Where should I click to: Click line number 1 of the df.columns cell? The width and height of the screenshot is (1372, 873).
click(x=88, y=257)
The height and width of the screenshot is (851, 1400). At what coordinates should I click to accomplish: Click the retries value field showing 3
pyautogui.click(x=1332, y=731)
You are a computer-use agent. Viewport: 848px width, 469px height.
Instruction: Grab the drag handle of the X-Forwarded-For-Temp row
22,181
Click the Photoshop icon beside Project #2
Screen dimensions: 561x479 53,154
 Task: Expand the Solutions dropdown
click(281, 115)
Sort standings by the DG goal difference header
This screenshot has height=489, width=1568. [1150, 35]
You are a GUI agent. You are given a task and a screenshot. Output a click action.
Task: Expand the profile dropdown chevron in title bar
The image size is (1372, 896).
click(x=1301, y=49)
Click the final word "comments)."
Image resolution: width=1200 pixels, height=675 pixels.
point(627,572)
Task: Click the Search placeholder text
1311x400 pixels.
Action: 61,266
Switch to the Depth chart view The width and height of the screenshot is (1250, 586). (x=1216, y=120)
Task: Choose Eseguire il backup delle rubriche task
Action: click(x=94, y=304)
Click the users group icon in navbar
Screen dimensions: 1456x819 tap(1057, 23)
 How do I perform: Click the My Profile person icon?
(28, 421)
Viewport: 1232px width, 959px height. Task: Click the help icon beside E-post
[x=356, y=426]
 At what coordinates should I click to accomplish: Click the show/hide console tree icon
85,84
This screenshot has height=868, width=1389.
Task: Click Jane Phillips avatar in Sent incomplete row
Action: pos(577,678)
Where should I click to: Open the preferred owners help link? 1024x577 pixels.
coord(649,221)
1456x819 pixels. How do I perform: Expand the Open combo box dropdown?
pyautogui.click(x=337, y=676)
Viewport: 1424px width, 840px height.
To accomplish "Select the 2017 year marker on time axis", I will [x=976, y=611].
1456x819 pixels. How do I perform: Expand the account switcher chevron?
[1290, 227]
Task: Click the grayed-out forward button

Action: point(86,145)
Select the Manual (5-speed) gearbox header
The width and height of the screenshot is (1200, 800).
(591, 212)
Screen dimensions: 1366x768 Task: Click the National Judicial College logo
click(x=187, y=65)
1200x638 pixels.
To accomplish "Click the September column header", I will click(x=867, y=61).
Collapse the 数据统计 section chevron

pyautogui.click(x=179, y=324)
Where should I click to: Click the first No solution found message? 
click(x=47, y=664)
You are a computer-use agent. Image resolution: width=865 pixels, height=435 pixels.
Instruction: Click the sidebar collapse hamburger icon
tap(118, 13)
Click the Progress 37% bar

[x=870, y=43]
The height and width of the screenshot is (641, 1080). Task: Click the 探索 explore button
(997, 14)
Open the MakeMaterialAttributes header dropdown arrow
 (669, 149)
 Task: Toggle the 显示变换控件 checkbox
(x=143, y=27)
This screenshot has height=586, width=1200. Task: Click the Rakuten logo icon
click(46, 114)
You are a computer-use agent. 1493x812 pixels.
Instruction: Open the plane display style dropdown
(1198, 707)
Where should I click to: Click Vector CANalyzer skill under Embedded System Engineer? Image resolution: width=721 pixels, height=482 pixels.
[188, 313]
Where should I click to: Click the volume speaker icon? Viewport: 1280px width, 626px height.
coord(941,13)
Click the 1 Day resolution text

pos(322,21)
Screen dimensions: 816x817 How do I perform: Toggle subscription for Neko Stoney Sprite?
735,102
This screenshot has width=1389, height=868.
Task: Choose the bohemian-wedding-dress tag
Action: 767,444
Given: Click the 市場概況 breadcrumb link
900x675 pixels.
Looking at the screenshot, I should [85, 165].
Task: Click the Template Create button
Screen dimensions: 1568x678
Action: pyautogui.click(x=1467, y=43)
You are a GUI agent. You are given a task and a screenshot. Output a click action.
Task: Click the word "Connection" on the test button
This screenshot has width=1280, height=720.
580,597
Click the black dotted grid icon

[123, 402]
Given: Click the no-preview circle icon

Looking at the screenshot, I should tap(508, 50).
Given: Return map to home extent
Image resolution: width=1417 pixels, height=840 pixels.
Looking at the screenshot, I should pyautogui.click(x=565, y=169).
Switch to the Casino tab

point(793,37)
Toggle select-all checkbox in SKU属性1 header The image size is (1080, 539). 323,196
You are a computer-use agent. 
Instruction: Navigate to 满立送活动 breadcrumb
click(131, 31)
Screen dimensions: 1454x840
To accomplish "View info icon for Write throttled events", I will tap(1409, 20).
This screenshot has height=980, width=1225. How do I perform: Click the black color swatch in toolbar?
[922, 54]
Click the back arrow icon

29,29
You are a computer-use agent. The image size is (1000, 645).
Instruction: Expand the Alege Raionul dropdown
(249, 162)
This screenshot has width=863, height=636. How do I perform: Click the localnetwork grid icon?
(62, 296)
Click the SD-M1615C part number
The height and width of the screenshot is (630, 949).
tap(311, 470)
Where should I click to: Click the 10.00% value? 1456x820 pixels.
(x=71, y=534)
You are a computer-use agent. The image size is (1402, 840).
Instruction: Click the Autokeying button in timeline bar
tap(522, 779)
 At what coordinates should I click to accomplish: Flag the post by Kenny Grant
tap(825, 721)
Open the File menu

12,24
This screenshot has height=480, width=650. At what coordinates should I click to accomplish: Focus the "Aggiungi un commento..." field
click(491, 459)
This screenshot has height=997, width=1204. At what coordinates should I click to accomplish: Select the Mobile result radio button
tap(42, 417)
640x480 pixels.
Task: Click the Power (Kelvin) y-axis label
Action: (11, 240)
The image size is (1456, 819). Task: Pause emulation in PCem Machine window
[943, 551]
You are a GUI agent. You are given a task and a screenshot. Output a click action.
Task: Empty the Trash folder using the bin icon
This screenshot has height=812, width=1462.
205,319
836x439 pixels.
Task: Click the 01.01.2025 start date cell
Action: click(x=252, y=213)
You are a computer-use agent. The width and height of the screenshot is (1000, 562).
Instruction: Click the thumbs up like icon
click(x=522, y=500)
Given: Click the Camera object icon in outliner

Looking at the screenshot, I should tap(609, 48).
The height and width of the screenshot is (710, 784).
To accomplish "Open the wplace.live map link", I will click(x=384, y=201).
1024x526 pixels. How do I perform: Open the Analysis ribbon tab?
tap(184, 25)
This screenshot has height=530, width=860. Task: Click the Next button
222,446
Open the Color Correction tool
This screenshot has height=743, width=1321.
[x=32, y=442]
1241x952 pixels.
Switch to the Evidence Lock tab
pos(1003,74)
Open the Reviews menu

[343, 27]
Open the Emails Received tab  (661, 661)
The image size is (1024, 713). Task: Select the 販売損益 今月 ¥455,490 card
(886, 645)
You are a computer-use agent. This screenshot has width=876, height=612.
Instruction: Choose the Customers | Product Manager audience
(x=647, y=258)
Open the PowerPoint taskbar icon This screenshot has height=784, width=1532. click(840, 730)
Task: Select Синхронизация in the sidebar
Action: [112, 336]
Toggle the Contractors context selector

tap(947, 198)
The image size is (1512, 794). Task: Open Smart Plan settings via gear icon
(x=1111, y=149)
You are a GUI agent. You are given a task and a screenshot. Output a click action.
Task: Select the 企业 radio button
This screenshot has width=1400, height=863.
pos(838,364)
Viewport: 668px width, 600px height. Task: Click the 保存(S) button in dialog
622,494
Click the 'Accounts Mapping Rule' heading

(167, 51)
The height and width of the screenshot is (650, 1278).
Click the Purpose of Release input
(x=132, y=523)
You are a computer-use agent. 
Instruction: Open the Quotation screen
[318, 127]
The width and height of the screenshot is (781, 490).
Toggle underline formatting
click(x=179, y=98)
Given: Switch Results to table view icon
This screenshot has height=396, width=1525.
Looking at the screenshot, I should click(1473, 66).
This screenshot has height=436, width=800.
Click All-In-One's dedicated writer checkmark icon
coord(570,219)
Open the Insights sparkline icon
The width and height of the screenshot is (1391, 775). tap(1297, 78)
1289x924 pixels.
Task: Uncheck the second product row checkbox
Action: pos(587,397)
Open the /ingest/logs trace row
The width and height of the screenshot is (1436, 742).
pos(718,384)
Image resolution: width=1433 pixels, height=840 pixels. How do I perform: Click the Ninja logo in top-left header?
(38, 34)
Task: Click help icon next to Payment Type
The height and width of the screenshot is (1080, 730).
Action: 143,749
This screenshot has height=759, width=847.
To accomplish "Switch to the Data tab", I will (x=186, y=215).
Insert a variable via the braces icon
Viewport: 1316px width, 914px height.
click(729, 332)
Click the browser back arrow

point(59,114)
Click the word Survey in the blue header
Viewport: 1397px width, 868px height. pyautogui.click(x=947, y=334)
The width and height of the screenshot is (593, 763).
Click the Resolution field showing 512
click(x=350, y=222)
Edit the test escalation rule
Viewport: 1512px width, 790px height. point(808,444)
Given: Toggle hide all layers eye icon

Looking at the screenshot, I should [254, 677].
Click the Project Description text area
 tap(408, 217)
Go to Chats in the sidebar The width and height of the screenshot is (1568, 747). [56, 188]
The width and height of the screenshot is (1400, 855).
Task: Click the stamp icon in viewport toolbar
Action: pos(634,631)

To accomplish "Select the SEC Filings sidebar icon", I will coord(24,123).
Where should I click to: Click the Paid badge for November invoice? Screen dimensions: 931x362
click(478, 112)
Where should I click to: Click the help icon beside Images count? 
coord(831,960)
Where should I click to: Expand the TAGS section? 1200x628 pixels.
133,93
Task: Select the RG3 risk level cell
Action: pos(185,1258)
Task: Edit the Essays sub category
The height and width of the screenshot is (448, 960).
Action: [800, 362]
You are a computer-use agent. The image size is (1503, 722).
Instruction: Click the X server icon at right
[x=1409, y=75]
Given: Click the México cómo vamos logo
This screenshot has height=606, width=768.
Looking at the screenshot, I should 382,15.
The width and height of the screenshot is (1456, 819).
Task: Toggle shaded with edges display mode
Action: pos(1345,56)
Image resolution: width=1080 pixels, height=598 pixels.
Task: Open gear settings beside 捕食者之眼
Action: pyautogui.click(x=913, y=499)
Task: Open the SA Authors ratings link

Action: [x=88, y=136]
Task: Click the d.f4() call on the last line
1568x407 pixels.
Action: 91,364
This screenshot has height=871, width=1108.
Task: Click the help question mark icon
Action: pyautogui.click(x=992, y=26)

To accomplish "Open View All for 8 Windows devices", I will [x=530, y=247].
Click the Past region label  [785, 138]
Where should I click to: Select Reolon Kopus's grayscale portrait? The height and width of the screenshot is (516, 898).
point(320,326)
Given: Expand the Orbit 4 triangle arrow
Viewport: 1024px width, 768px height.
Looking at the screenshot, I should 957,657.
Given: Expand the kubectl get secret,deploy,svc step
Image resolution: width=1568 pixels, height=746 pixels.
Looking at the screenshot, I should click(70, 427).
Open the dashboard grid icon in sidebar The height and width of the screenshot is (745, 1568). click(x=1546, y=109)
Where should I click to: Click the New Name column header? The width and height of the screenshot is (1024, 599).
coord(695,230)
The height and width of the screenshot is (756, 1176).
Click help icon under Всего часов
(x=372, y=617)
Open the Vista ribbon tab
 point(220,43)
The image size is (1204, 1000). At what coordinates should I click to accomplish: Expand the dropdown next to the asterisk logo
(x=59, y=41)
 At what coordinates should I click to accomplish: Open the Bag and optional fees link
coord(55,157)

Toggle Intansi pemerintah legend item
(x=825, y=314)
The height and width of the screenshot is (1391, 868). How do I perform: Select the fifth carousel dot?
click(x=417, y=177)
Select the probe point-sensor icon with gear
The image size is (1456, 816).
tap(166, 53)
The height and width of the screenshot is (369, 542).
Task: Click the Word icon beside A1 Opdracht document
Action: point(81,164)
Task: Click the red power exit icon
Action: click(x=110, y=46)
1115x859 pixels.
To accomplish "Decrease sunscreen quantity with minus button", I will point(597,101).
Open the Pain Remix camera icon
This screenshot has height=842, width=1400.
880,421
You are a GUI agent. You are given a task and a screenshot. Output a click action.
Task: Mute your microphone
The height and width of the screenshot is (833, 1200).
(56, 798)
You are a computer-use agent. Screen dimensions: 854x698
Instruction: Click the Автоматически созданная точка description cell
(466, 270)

*What to do*:
Reproduce the entries above verbatim, starting with the line that contains "Toggle Intansi pemerintah legend item" and going on through the line that contains "Action: click(x=110, y=46)".

*Solution to the exercise*:
Toggle Intansi pemerintah legend item
(x=825, y=314)
The height and width of the screenshot is (1391, 868). How do I perform: Select the fifth carousel dot?
click(x=417, y=177)
Select the probe point-sensor icon with gear
The image size is (1456, 816).
tap(166, 53)
The height and width of the screenshot is (369, 542).
Task: Click the Word icon beside A1 Opdracht document
Action: point(81,164)
Task: Click the red power exit icon
Action: click(x=110, y=46)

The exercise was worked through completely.